ESA’s Jupiter Icy Moon Explorer (JUICE) is currently in the works to be launched to Jupiter and its system in the future – somewhere around 2022 on an Ariane 5 carrier rocket with arrival at Jupiter in 2030. The spacecraft will be focused on studying three of Jupiter’s moons – Ganymede, Callisto and Europa – with the aim to characterise these worlds, all believed to harbour bodies of liquid water beneath their surfaces and are currently thought to host potentially habitable environments.
It is planned that JUICE will enter into orbit around Ganymede in 2033 with proposed instruments such as cameras, spectrometers and radar to take measurements of the targets.

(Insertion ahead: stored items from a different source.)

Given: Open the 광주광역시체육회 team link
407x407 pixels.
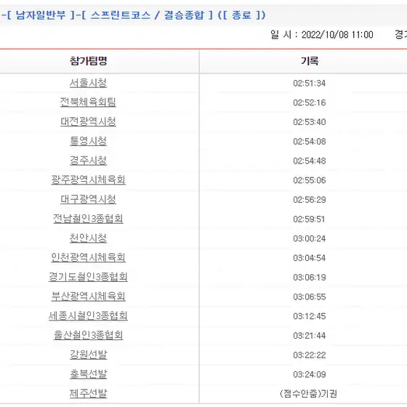Looking at the screenshot, I should (88, 180).
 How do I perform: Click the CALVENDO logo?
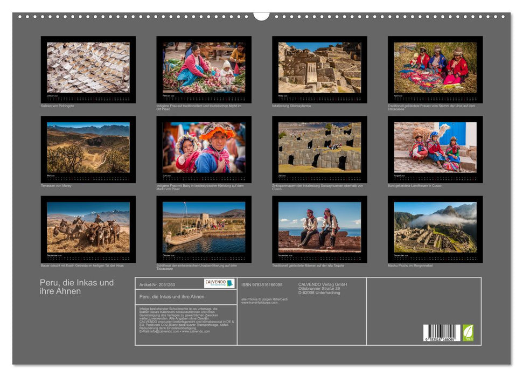pyautogui.click(x=219, y=283)
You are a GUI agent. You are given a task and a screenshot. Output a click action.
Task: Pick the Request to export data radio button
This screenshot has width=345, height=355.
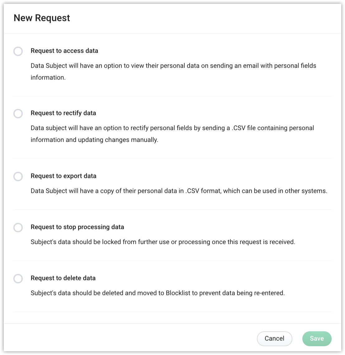(18, 176)
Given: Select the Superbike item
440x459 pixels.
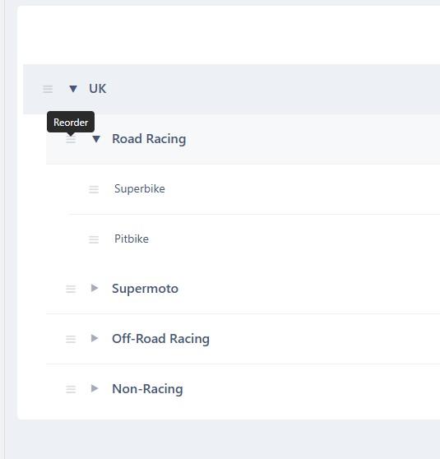Looking at the screenshot, I should coord(140,189).
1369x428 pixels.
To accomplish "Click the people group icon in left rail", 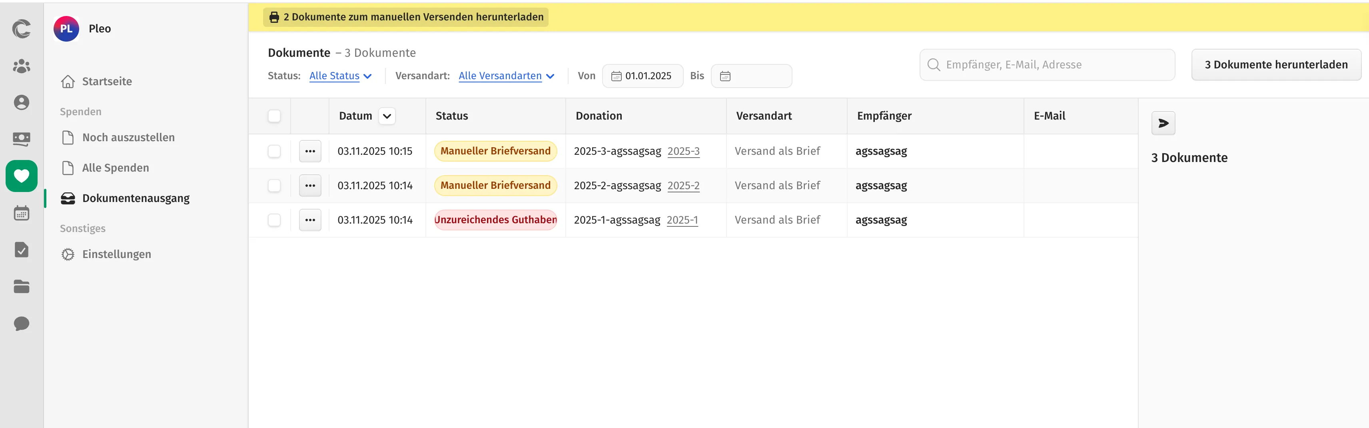I will pos(21,66).
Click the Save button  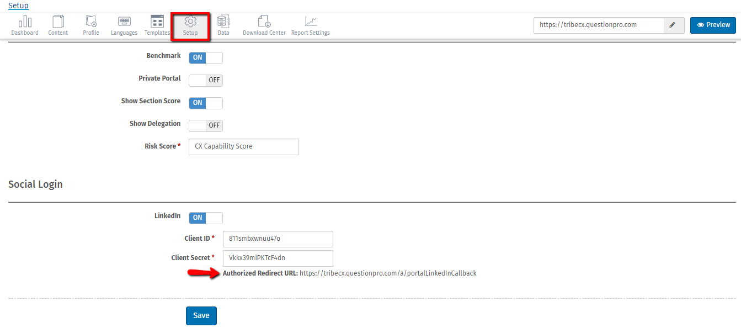coord(201,315)
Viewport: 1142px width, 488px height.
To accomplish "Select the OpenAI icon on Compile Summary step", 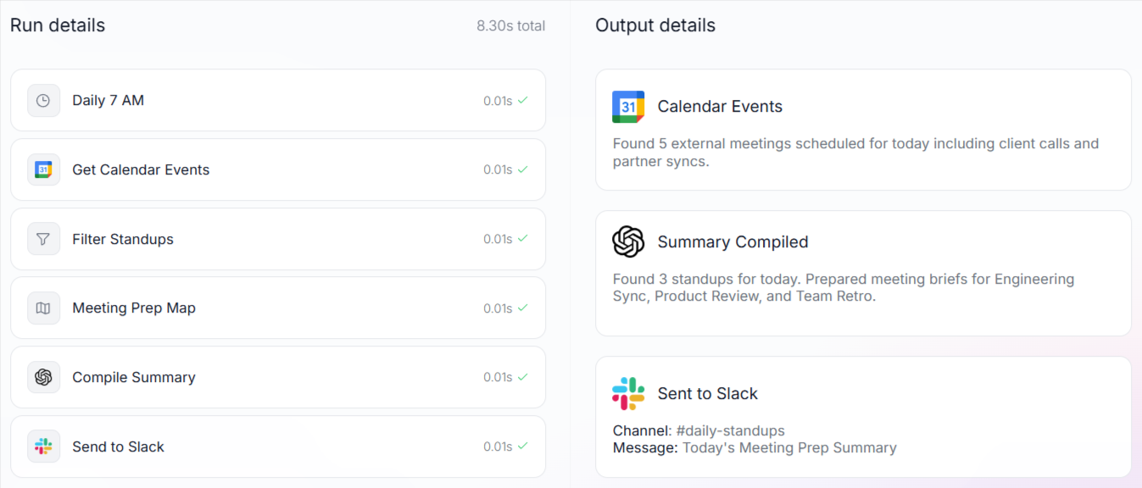I will [x=43, y=377].
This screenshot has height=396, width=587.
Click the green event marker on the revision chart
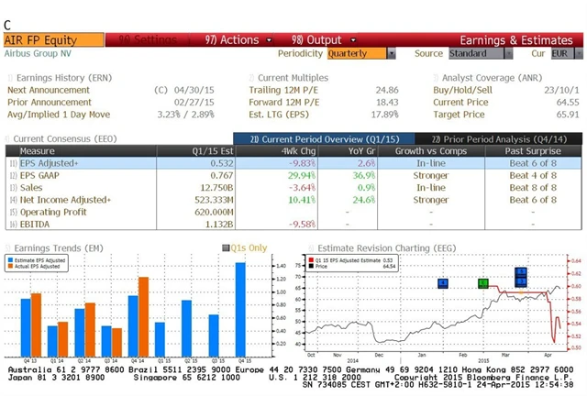tap(482, 283)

Other missions, which have been launched but have not reached their destination, are also set to explore the outer Solar System. NASA’s Jupiter-bound spacecraft Juno will arrive at the gas giant in 2016 where it hopes to search for clues about how Jupiter formed, investigate whether the planet has a rocky core, study the atmosphere and mass distribution and examine the planet’s winds.
Even further into the outer reaches of the Solar System, NASA’s New Horizons mission is currently making its way to dwarf planet Pluto with a planned arrival during July 2015. Here the mission will be the first spacecraft to study the demoted planet and its five moons, Charon, Hydra, Nix, S/2011 P1 and S/2012 P1.